Bro Seal, director of 2D art for the game, describes Shining Nikki as having a vast collection of costume styles and explains how each set is the representation of a character's memory and dedication towards their creation. To make the sets, they settle on a theme, then hire multiple illustrators to decide the details that make up the design. The team picks the best design and translates it into 2D art, eventually being processed to become assets. Along with costume details, fabric texture, and decorative patterns, they are submitted to 3D artists to be adapted as models. Wanting to prioritize creativity, illustrators are provided with the utmost freedom. As Shining Nikki is the first 3D game they have created, the development team found it difficult to create a 3D model and took a whole year to do so. They also found it challenging to model costume designs, picking the Out the Phoenix Palace set as an example due to its intricate details making it difficult to process into a model. Thus, they had to spread the assets into multiple layers.

Animations were added to the game to grant Nikki, who has previously always been a 2D character, a much livelier presence. The team also does research to ensure that Nikki acts as a realistic 19-year-old girl and to let the players know of Nikki's thoughts behind her actions.

3D animations are created through motion capture and post-production. Motion capture actors are provided scripts and given an idea of the actions they should portray for the animations, but are given the freedom to interpret the actions on their own. Papergames originally had 18 actors for Nikki, which they eventually reduced to a single actress who they believe best represents the character.

The game was released in Japan on March 18, 2021 and globally on July 5, 2021.

The game has had collaborations with Neon Genesis Evangelion, Cardcaptor Sakura, Cinderella, Beauty and the Beast, Frozen and Sanrio through the use of the characters My Melody, Cinnamoroll, Kuromi, and Pompompurin.

== Reception ==
Shining Nikki had been downloaded 100 million times worldwide.
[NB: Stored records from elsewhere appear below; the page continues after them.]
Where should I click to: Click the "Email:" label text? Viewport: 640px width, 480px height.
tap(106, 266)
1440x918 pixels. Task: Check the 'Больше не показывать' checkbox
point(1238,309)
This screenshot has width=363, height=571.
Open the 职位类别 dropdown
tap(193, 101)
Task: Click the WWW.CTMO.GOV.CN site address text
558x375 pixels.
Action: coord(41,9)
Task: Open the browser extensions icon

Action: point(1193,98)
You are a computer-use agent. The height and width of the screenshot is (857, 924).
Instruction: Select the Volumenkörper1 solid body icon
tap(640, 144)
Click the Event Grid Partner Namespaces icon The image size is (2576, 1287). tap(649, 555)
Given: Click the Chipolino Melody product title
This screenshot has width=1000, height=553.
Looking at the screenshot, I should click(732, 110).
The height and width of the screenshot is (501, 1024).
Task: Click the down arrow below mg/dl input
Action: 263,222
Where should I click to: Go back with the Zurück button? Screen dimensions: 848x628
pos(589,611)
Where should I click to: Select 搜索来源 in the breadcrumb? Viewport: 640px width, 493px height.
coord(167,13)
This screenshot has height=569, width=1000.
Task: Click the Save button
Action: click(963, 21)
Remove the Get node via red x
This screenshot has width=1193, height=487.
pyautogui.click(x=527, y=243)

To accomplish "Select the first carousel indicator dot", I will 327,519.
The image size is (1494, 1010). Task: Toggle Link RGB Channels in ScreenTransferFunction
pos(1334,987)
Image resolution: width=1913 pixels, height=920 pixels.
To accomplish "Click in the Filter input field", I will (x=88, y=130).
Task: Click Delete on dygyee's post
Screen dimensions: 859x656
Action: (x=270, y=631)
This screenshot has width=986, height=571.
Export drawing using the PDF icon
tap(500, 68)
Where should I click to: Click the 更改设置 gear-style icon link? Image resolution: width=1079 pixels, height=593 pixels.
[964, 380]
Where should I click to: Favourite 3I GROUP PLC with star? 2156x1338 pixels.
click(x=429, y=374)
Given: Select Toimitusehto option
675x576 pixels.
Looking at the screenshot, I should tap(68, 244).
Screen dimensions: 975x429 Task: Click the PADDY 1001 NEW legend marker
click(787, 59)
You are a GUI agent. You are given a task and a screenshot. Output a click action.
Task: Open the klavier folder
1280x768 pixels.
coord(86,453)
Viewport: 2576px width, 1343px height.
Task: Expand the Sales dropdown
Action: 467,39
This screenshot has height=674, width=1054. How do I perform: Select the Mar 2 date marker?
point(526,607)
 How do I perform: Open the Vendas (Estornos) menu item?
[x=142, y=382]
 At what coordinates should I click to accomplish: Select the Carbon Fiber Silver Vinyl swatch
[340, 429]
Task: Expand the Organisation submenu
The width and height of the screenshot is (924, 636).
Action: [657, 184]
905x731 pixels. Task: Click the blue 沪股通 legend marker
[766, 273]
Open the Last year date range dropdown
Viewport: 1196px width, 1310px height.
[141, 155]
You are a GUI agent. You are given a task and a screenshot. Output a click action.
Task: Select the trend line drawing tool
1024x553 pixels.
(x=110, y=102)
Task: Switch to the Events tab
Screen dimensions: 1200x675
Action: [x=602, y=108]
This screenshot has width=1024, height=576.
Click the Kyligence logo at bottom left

TheGamer considers the game to be better than its predecessor, Love Nikki, owing to its newer features and better UI. However, TheGamer has also criticized the game for having too many currencies. Hardcore Droid states the game is rather generous with its free rewards and that despite being a mobile game with lots of spending, it manages to be enjoyable. 4Gamer.net praises the detailed quality of the game's clothing and the story for being more serious than its cheerful appearance would suggest.

=== Closure of the Korean server ===
Following the launch of the game's South Korean servers, Papergames introduced wardrobe items whose cultural provenance sparked controversy, igniting debates over whether the designs were based on hanbok or Ming-style hanfu. This dispute angered both Chinese and Korean player communities. The hanbok-hanfu controversy ultimately triggered a mass exodus of Mainland Chinese players abandoning the game, including long-term heavy spenders and veteran users, culminating in the closure of the Korean servers on November 6, 2020. South Korean politician Lee Sang-heon criticized Papergames' actions in response to their withdrawal from South Korea, stating that they "showed unscrupulous behavior by pouring criticism against Korean users and ending its services in Korea." Lee additionally claimed that Papergames' lack of monetary compensation following its withdrawal violated Korean fair trade laws.

=== Legacy ===
A sequel to the game, Infinity Nikki, was announced on November 29, 2022. It was released on December 4, 2024 in North America, and December 5, 2024 in the U.K., Europe, Japan, and Australia.